Si descendemos en la escala de los vertebrados, averiguaremos que en 1931 se habló mucho en los periódicos de una mangosta llamada Gef, que apareció un día sin avisar en el hogar de la familia Irving explicando que había nacido en Nueva Delhi en 1852. Según los Irving, Gef era el ama de llaves perfecta. Cuidaba de la casa, despabilaba a los más dormilones y cazaba ratones como un gato. Y hablaba sin parar. Años después, alguien envió un pelo de Gef a Julian Huxley, que se lo envió a su vez al naturalista Martin Duncan. El pelo había pertenecido a un perro.
¿Malas intenciones?
Pero estamos en la era de la inteligencia artificial, y era inevitable que a alguien se le ocurriera usarla para intentar comunicarse con los animales. Empezando, sorprendentemente, por los murciélagos. La idea era encontrar una correlación entre los sonidos emitidos por los murciélagos (en su mayoría ultrasonidos) y su comportamiento social.

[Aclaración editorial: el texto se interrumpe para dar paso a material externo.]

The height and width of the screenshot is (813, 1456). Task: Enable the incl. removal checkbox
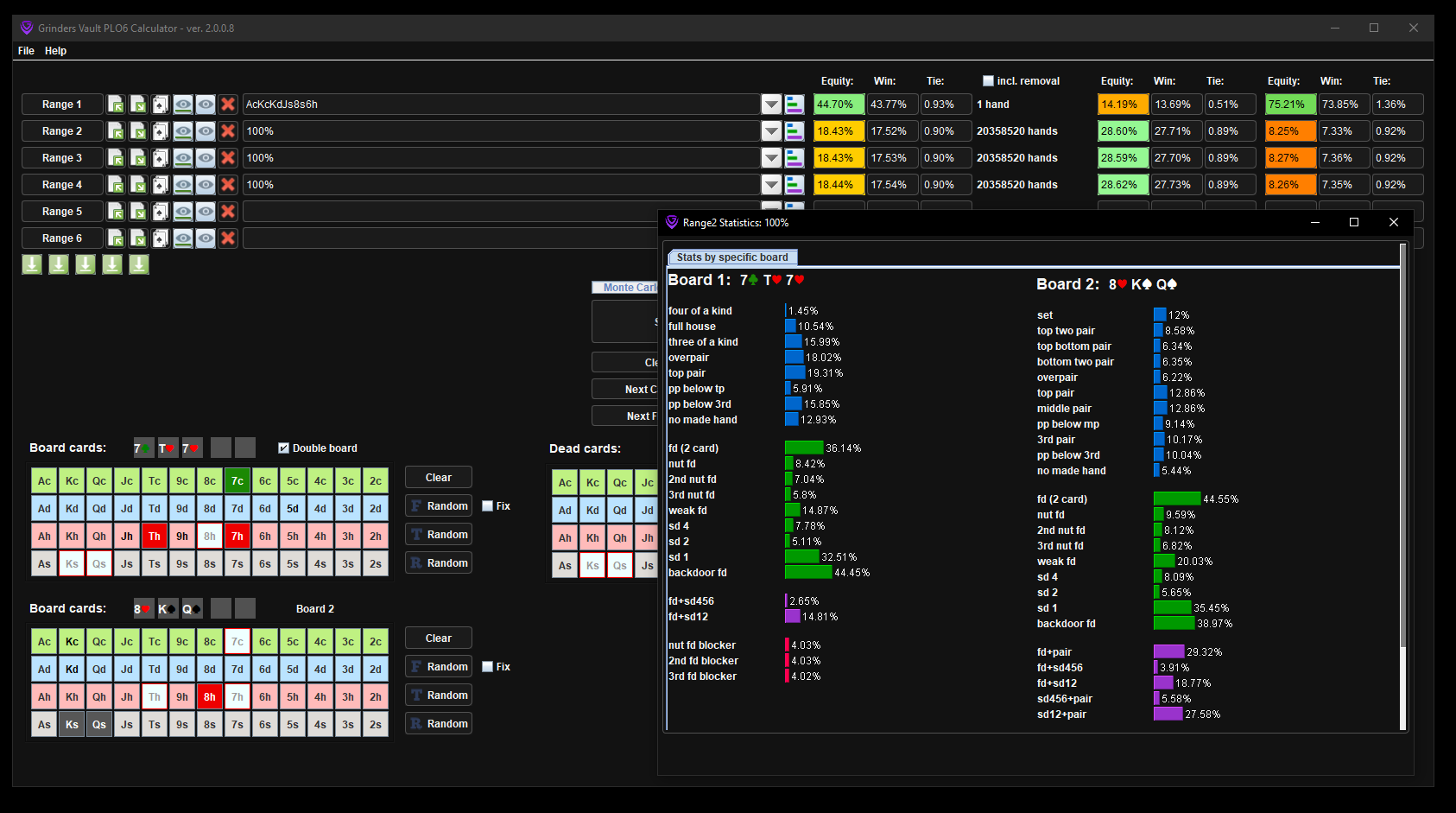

Y así averiguaron que los murciélagos usan nombres propios en sus conversaciones, ‘hablan’ a sus crías como usted hablaría a un bebé, y en su lenguaje diferencian entre masculino y femenino.
Otros investigadores han preferido estudiar –es decir, interferir en la vida de– las industriosas abejas. No sólo colocando diminutos micrófonos en los pobres bichitos, sino introduciendo también una abeja-robot en la colmena para aprender el lenguaje de sus ocupantes. Pero no se han conformado con eso. Una vez aprendido el lenguaje –básicamente, piruetas y vaivenes– comprobaron que podían enviar a las abejas a buscar néctar a voluntad, o bien ordenarlas detenerse. La colmena, por lo visto, no se dio cuenta de nada y no rechazó al intruso.
Animados por estas primeras iniciativas (o por la financiación de organizaciones transhumanistas), investigadores de todo el mundo están instalando dispositivos de escucha en parajes insospechados para ‘captar los sonidos de los ecosistemas’. Y, de paso, meter las narices en sus vidas privadas. Por ejemplo, una de las ideas propuestas consiste en controlar mediante sonidos las larvas de coral para repoblar los espacios submarinos que los ‘expertos’ decidan. ¿Con criterios científicos o ideológicos? Vaya usted a saber.
Querámoslo o no, tanto en biología como en informática, las nuevas tecnologías son tecnologías de control. Las sociedades actuales son mucho más complejas que las colmenas pero, a día de hoy, no mucho más difíciles de controlar. Con tener simplemente un teléfono móvil, un contador de luz ‘inteligente’ o unos cuantos electrodomésticos conectados a Internet, cada uno de nosotros puede tener ya, sin sospecharlo, un policía en su casa.
¿Estamos todavía lejos de llegar a ese punto? Yo no apostaría a que no. Esas dos tecnologías avanzan muy rápidamente. Y al paso que vamos, en muy pocos años las peores pesadillas de George Orwell podrían convertirse en realidad.